Kooks N’ You

Our urban centers – especially New York City – have a reputation for being Crazytown. One minute you’re giggling at an Italian comic opera, and the next you are being accosted by a toothless hobo screaming obscenities with his hoo-hah out. Then, glancing at the Playbill clutched in your white-knuckled hands, he bursts into an aria from The Barber Of Seville.

And they can strike anywhere. I was at Bergdorf’s buying socks, and a dowager in a green Chanel suit from 1962 grabbed my arm. She had clearly applied her lipstick without holding the tube, which is quite a feat. “Sweetiedear,” she rasped in a voice that evoked full ashtrays and scotch at noon, “Can you reach that tie for me? I have to bury my husband.” I complied, because I had reason to believe that the husband she was burying had been dead since Reagan’s first term, and she was just getting around to his interment now. “So-sorry-for-your-loss-kthxbai!”

But suburbia has its share. About 2 years ago, I had purchased glasses with heavy black frames. They were sort of Elvis-Costello-Goes-To-Paris-And-Drinks-Absinthe, or so I thought. Whatever – they were easy to find on my nightstand and since I felt a little moon-faced, I thought they added “structure.”  So I’m running to the morning train and a woman who resembled The Sea Hag lurched in front of me by Starbucks. She squinted. “WHO do ya think ya ARE? JACKIE O?” I fled like the tardy coward I am. (If I ever open a bar, I shall call it The Tardy Coward and hire this lady to chase people in.) When I got to the office, I told my so-called friends, who proceeded to laugh and laugh and quote lines from Grey Gardens at me. (“So. Is it true Jack gave ya gonorrhea? I could have had him, you know.”)  Shut up, Karin. Just shut up.

Don’t even get me started on the cavalcade of cray-cray that is People Of Walmart, churches where the name of our Lord and Savior is pronounced JUH-HEEEEEEEE-ZUS!!10!011!, and the basic premise behind The Hills Have Eyes, The Texas Chainsaw Massacre, and Deliverance.

Now that you’re all terrified, here’s what to do.

1. Do not leave the house without your phone, a book or e-reader (an i-Pod works too), and a pack of gum. The phone is to pretend you are on a call and cannot be disturbed. The book is for public transit or eating lunch or dinner alone – you can always say that you’re really into it, smile ruefully and carry on. The gum is for people who ask for money. I used to carry fruit, but it bruises and a black banana is not the essence of human kindness.

2. Be aware of your surroundings. The reason zombies scare the crap out of us is that they move exactly like crazy people do. If something or someone lurches at you – back up instantly, then go around. If you are alone in an isolated area, pay attention. The standard crazies like company, as a rule, but hardcore ones have been known to pop out of public restrooms like so many closeted gay Republicans. Alone in a subway with a lunatic? GTFO. Now.

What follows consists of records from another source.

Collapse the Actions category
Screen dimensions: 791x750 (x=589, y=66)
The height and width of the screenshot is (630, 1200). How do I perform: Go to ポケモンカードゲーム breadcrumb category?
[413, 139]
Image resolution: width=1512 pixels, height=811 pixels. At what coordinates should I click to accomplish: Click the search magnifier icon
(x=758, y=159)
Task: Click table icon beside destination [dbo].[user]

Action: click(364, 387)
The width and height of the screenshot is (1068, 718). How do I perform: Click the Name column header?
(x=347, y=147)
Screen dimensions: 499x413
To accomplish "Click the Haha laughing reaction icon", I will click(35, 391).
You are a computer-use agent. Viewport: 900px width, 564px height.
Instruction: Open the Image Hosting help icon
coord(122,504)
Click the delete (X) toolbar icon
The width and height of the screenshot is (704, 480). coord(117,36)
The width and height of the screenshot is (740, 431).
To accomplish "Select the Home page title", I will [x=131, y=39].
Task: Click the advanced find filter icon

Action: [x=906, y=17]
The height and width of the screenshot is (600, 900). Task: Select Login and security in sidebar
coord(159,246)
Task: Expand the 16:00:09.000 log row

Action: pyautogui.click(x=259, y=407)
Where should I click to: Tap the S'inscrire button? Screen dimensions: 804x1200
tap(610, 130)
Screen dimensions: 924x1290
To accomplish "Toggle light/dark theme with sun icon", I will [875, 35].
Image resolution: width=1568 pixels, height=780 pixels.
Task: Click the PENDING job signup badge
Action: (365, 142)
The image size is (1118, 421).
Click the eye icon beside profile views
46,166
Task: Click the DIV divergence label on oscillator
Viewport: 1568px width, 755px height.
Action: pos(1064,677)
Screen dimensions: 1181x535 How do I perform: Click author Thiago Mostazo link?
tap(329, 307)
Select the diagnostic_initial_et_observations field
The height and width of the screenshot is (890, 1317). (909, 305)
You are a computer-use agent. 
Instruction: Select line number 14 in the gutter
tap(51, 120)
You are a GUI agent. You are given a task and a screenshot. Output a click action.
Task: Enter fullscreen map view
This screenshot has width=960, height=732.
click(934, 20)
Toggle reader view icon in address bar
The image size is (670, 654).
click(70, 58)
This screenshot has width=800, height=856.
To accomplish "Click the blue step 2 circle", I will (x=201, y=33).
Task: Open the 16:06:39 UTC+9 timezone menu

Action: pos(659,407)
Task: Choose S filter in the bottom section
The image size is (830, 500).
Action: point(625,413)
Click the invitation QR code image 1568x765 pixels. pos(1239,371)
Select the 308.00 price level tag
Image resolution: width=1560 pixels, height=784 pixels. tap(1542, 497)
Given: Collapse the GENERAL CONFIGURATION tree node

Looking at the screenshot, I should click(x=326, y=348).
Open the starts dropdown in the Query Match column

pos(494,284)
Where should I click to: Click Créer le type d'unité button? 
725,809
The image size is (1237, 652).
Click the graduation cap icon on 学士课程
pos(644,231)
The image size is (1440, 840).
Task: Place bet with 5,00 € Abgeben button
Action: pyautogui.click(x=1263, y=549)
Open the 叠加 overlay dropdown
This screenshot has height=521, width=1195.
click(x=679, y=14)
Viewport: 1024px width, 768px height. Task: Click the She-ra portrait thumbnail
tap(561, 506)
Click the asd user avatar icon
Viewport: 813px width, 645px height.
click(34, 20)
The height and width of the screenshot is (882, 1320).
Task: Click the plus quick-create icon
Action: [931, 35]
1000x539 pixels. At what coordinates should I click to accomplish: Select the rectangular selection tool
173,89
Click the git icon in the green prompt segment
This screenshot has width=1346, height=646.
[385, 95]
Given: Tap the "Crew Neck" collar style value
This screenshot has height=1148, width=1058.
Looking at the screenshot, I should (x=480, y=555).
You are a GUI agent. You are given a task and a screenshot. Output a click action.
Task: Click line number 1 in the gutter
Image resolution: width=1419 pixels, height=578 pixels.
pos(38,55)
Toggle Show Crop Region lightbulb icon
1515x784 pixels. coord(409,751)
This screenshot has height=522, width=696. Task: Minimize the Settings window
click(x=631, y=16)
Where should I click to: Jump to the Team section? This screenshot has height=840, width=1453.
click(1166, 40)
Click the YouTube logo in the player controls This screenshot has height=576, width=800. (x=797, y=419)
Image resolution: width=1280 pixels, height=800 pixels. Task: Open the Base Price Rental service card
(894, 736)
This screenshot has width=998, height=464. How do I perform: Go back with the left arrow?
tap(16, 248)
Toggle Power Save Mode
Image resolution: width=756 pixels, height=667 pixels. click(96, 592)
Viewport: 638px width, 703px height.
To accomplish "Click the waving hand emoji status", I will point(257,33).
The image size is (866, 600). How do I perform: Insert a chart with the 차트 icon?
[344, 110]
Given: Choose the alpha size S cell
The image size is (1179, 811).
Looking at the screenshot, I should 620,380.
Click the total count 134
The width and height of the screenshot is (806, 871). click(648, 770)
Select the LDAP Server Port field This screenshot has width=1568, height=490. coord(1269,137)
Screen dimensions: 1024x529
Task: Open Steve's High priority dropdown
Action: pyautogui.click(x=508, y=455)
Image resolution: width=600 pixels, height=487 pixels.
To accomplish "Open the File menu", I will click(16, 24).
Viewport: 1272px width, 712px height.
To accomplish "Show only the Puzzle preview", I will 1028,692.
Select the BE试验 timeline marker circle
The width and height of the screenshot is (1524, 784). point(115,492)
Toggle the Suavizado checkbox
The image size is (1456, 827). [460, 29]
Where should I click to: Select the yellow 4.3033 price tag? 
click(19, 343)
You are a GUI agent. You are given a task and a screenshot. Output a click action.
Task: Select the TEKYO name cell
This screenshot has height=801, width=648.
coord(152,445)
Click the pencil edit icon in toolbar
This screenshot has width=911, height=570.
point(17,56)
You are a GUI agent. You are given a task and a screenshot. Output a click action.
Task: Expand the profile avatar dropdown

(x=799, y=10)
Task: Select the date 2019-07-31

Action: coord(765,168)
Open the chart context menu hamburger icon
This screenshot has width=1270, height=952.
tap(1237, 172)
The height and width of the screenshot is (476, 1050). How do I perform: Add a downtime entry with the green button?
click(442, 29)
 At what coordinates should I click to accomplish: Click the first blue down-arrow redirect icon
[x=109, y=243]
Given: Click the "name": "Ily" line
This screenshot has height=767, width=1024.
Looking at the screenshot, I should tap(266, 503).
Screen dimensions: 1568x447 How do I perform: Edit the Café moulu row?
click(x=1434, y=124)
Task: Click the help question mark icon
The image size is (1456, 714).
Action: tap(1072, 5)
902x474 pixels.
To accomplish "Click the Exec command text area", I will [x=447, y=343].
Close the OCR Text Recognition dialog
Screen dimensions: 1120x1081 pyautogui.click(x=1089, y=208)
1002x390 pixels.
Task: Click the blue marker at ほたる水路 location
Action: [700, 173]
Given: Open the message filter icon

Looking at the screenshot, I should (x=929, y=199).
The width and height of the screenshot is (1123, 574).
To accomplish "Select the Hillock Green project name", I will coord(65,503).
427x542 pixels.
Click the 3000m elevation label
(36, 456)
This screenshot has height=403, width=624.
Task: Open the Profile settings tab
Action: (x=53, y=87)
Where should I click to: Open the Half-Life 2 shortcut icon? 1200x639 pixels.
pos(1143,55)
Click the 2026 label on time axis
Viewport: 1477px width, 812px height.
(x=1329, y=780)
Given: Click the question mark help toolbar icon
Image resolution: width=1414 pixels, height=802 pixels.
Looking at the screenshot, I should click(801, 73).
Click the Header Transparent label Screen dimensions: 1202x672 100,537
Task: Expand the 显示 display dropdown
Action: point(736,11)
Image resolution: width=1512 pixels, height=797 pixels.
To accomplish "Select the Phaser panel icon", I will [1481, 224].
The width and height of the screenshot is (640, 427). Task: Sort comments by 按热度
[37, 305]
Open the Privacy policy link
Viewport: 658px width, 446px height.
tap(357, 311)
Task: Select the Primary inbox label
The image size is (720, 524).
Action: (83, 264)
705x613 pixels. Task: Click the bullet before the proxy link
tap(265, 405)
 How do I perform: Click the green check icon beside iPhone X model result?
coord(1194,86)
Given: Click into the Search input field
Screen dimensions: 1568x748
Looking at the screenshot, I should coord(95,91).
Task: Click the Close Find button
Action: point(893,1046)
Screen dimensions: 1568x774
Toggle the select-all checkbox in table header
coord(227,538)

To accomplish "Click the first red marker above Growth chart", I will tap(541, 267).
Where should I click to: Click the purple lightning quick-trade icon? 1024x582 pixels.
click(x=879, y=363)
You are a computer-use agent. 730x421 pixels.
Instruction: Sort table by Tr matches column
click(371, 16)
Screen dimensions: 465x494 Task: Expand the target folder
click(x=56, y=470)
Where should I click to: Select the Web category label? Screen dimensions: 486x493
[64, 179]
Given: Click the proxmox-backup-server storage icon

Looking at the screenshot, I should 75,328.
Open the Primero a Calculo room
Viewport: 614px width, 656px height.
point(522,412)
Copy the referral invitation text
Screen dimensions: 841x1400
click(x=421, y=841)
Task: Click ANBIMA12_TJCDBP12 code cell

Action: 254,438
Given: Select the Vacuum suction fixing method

3. Never let them touch you. Ever. As far as you are concerned they want to eat your entrails to get at the Blueberry Lemon smoothie you whipped up this morning. “Arrghh antioxidants Gwyneth Paltrow GOOP recipe good nom nom nom” will be the last thing you hear. You wouldn’t believe what a grip a crazy person has. No eye contact, either – they consider that an invitation to Put On A Show, and it’s one you don’t want to see.

4. Know what sort of situation you’re dealing with. A weeping mother with a toddler? For God’s sake, help her. The hippie at Columbus Circle with a tuxedo cat on his head who he feeds ice cream? Tell him his cat is awesome. The hippie’s name is Charlie and the cat is Nicholas.

Someone shivering on the street? Well, your cardigan was old anyway, and made you look frumpy, so hand it over.

And – this is rare, I admit… sometimes you see someone who is just plain desperate, possibly just lost a job or their home and don’t know what to do. The first time I saw this, a cop handed the guy a card and said that he should visit his friend who worked in Social Services, then gave the guy directions and a Metrocard to get there. The second time there was no cop to be seen, but there was a nice young couple trying to help the person figure things out.

But the pee-smelling guy with his hoo-hah out like a sad sausage link should be avoided. Crazy screaming rage ladies too. Street preachers and the Orthodox Jews who try to haul you into a Winnebago called The Mitzvah Tank are cause to flee. Unless you’re bored.

5.  If you survive all this, and you will because you must, you will eventually return home. Then your spouse will say something like “I think I broke the garbage disposal with half a chicken, and the cat threw up but I didn’t clean it because I think it looks like Ted Nugent and we should put it on YouTube while playing ‘WangoTango” and get rich.”  You should hug your spouse at this point. Because you OWN that crazy.